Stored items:
-------

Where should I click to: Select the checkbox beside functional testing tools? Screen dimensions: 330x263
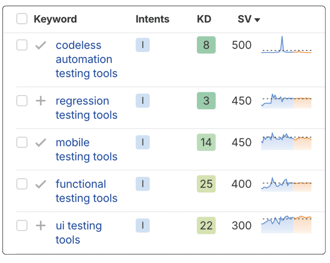click(22, 184)
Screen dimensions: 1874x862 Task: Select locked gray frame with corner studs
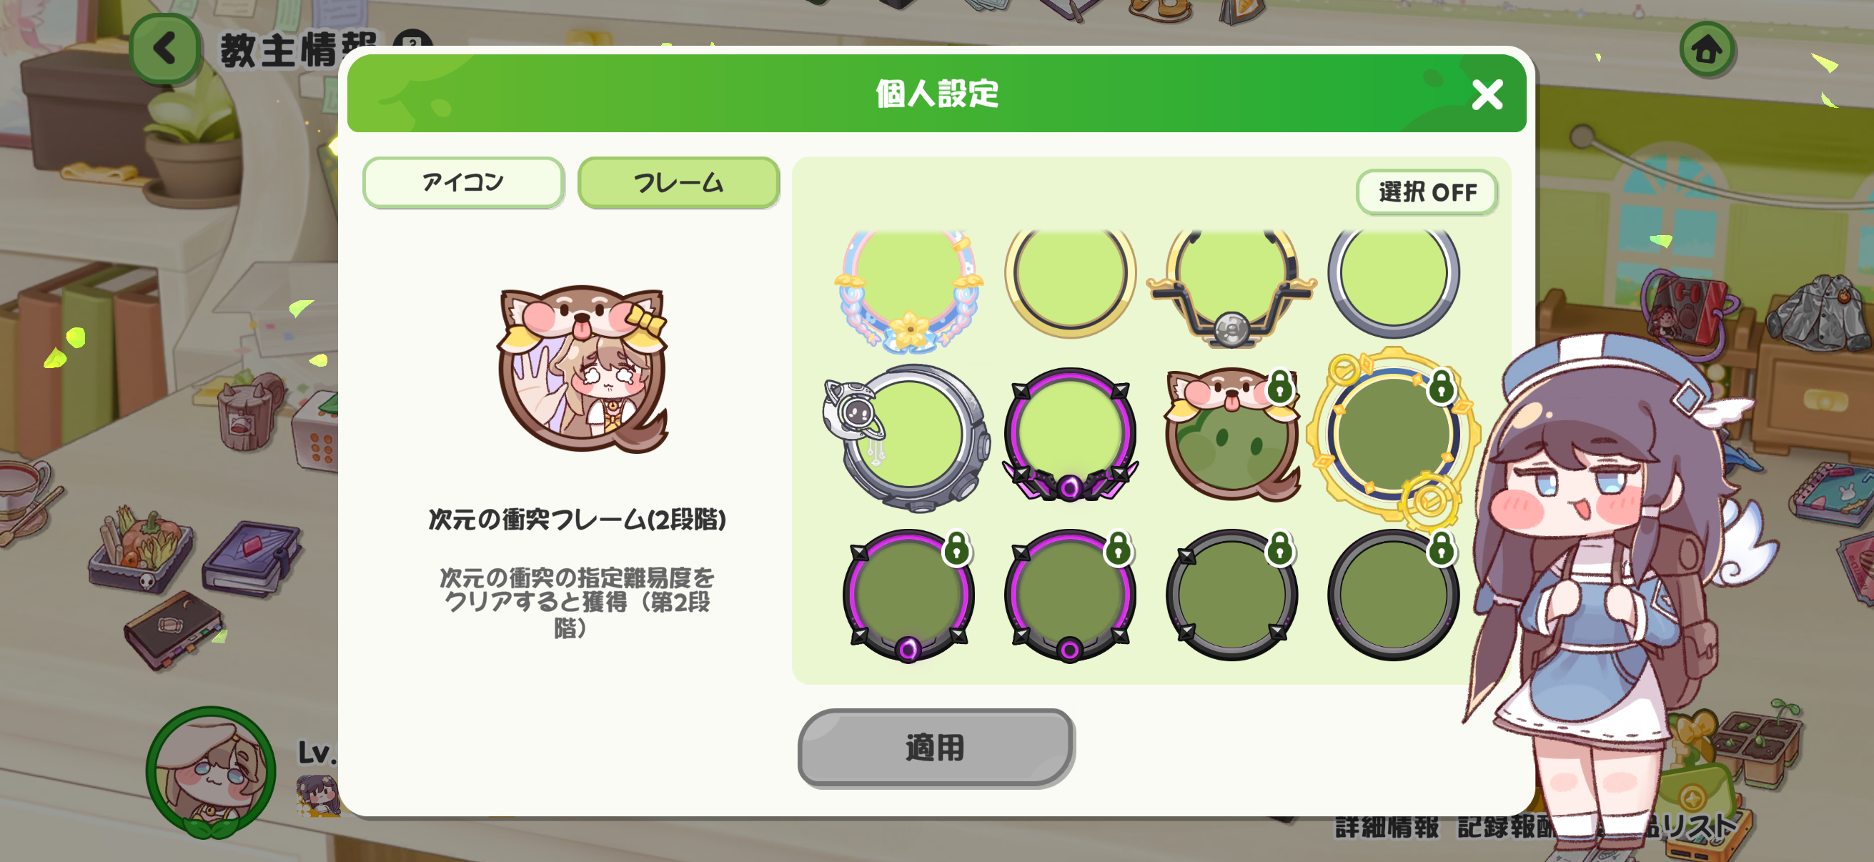1231,595
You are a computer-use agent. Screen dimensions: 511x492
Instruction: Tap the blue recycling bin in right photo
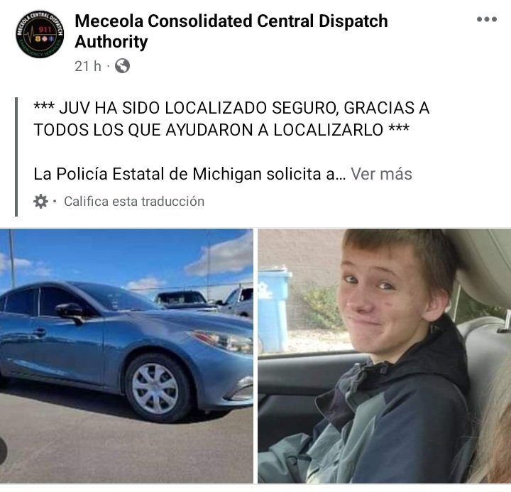273,310
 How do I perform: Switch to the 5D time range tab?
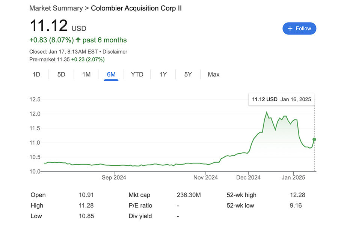[61, 74]
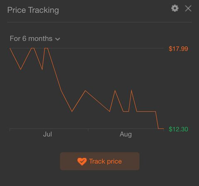Image resolution: width=199 pixels, height=186 pixels.
Task: Click the last flat segment at $12.30
Action: click(161, 129)
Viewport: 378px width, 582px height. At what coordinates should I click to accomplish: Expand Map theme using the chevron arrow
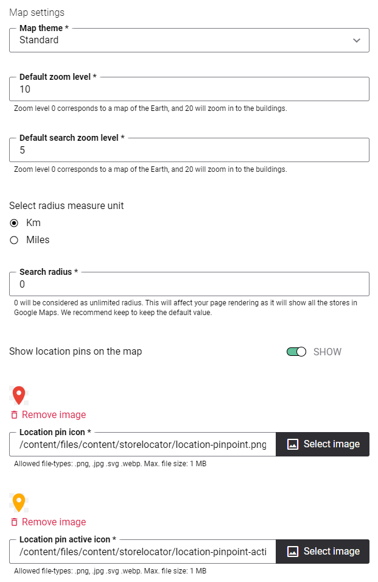point(357,40)
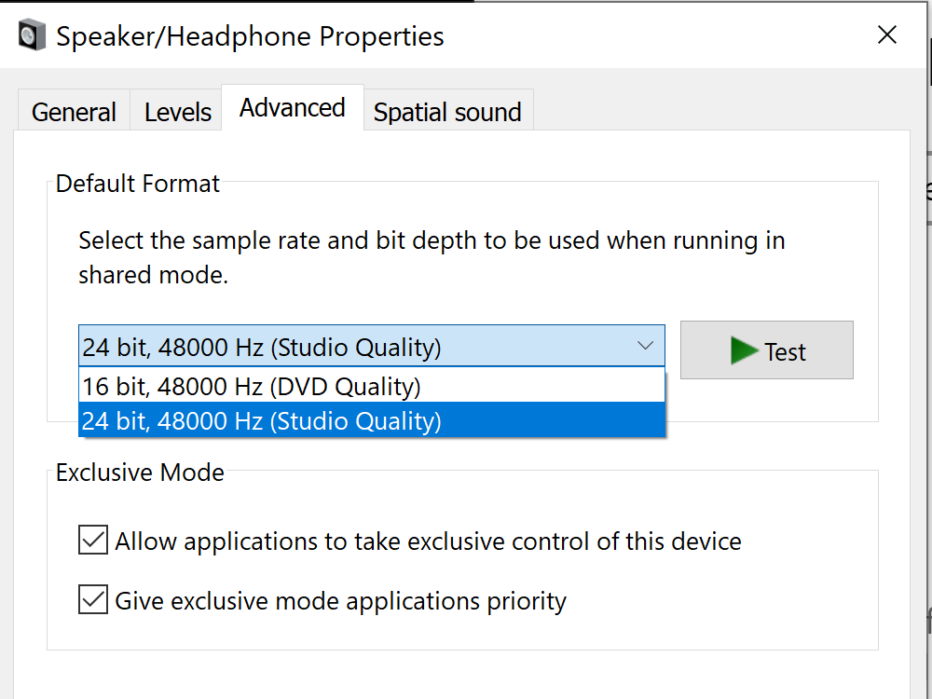The height and width of the screenshot is (699, 932).
Task: Close the Speaker/Headphone Properties dialog
Action: point(887,35)
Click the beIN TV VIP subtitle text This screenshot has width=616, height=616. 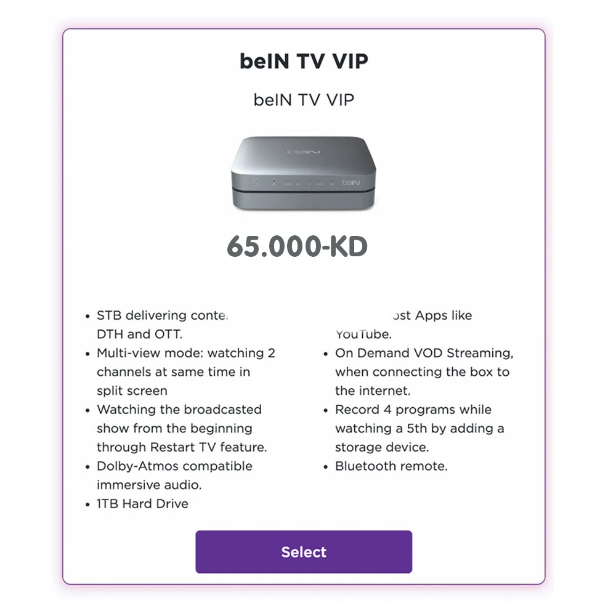pos(304,99)
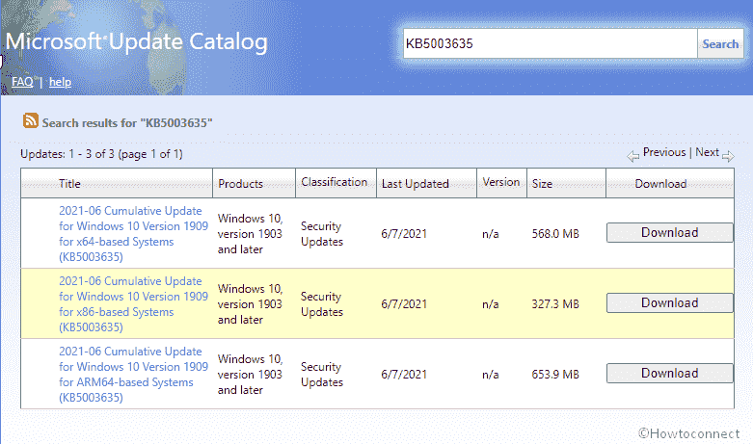Open the ARM64-based Systems update title link
The width and height of the screenshot is (753, 444).
[x=130, y=375]
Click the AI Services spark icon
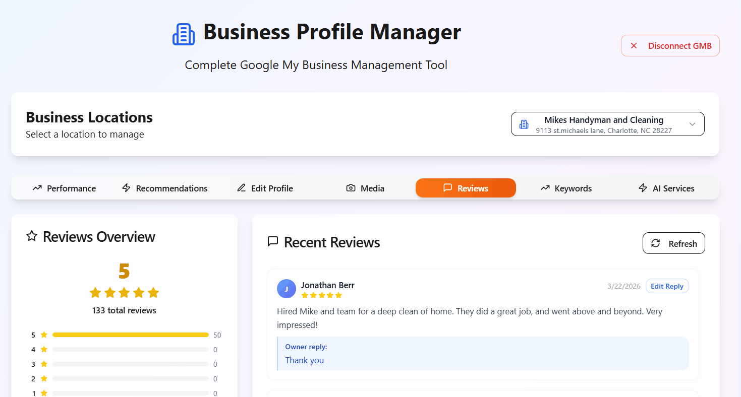Image resolution: width=741 pixels, height=397 pixels. click(643, 188)
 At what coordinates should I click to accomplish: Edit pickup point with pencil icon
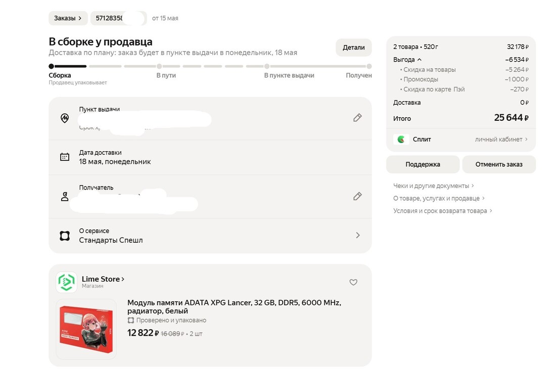point(357,118)
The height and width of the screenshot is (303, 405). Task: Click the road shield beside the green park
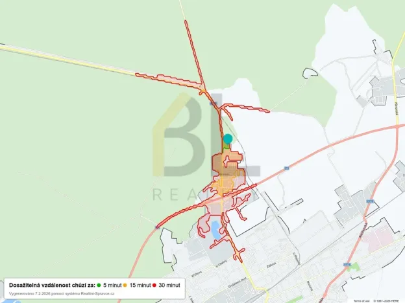point(347,265)
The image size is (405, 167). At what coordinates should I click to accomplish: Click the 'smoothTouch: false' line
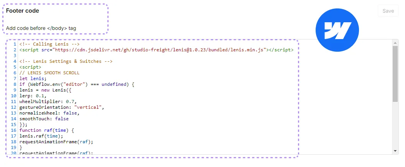[44, 119]
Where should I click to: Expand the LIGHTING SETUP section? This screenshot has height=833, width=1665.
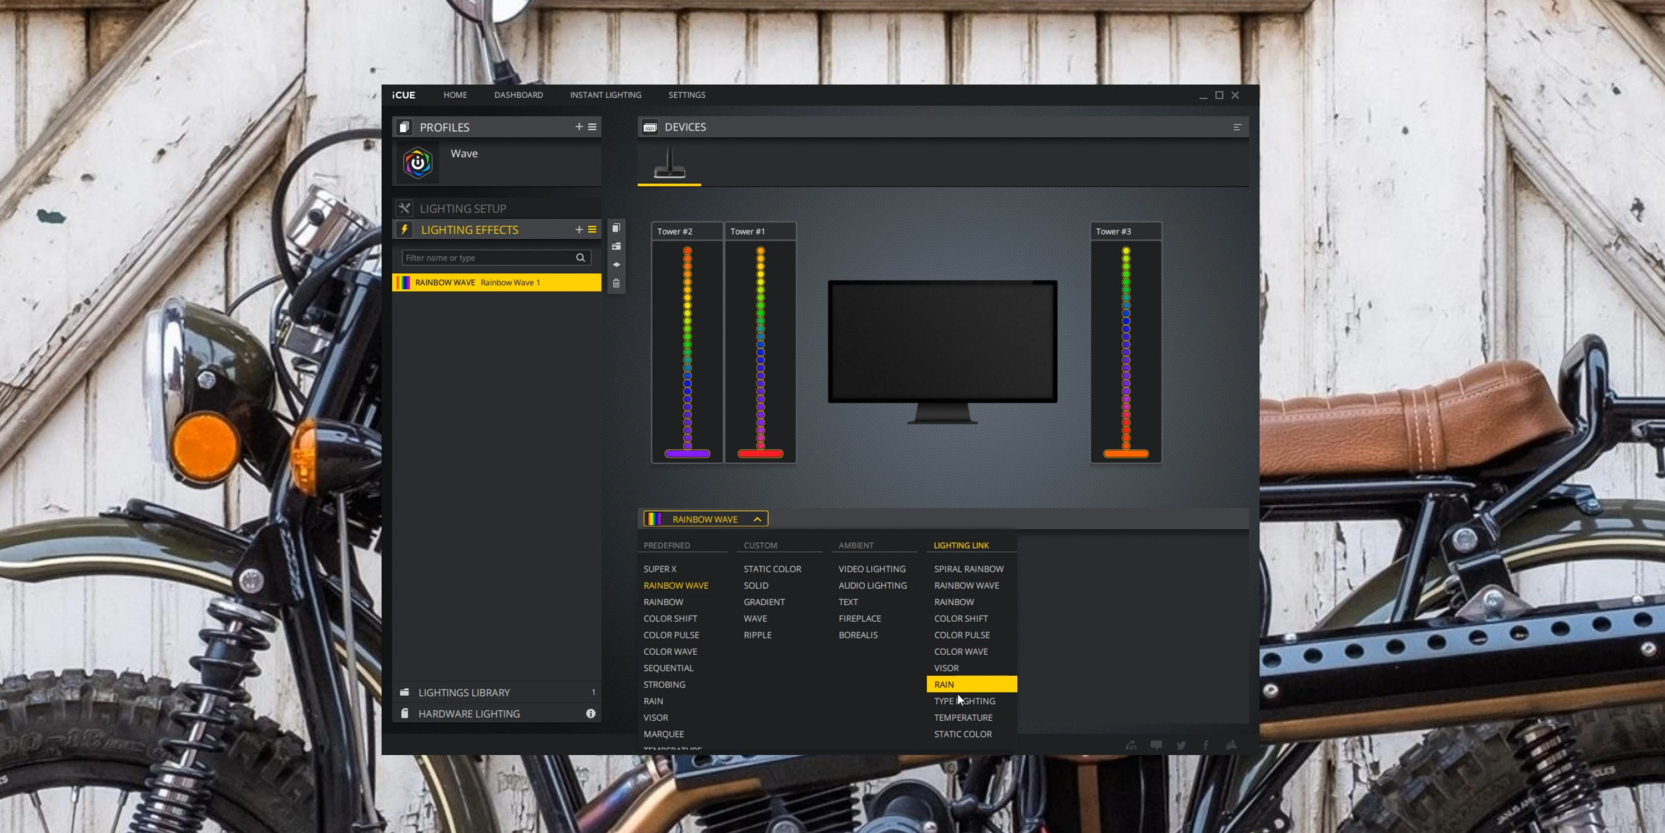(463, 207)
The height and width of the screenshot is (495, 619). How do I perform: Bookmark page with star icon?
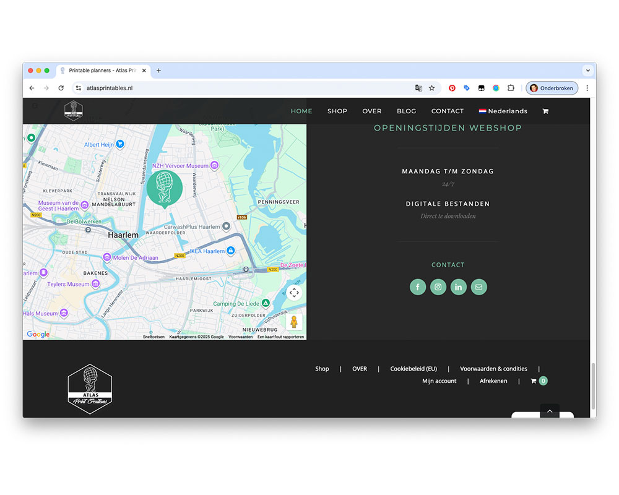[432, 88]
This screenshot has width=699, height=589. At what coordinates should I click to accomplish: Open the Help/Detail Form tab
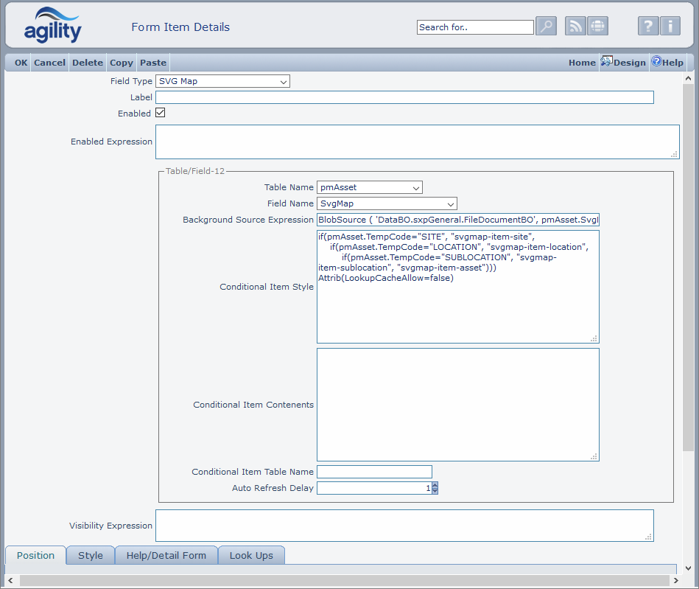click(166, 556)
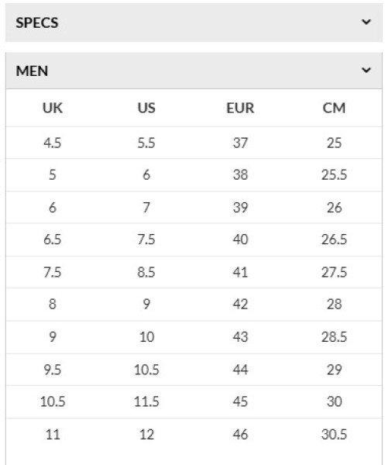Viewport: 392px width, 465px height.
Task: Click EUR size 38 cell
Action: (240, 174)
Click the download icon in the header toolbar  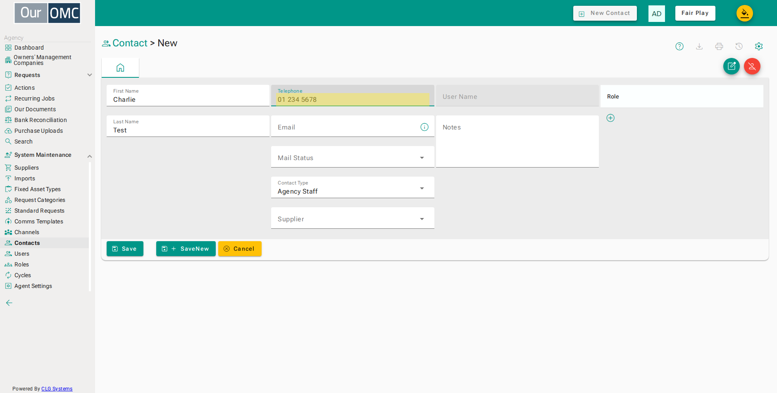click(699, 46)
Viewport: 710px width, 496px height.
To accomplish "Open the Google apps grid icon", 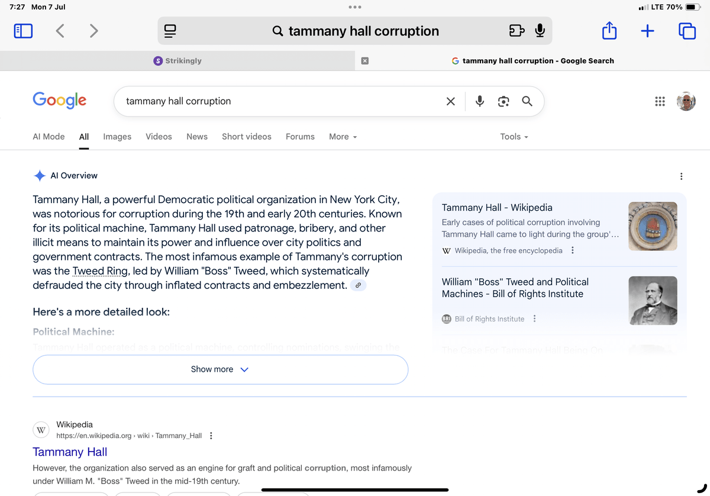I will (x=660, y=101).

-------

**Task brief:** When pictures appear in the records above, leave them out and reproduce exactly each line from the first through the line containing "You are a computer-use", both included.

**Task solution:**
Where should I click to: Select the checkbox beside functional testing tools? Screen dimensions: 330x263
click(22, 184)
Screen dimensions: 1874x862 Task: Select locked gray frame with corner studs
1231,595
You are a computer-use agent. Screen dimensions: 511x492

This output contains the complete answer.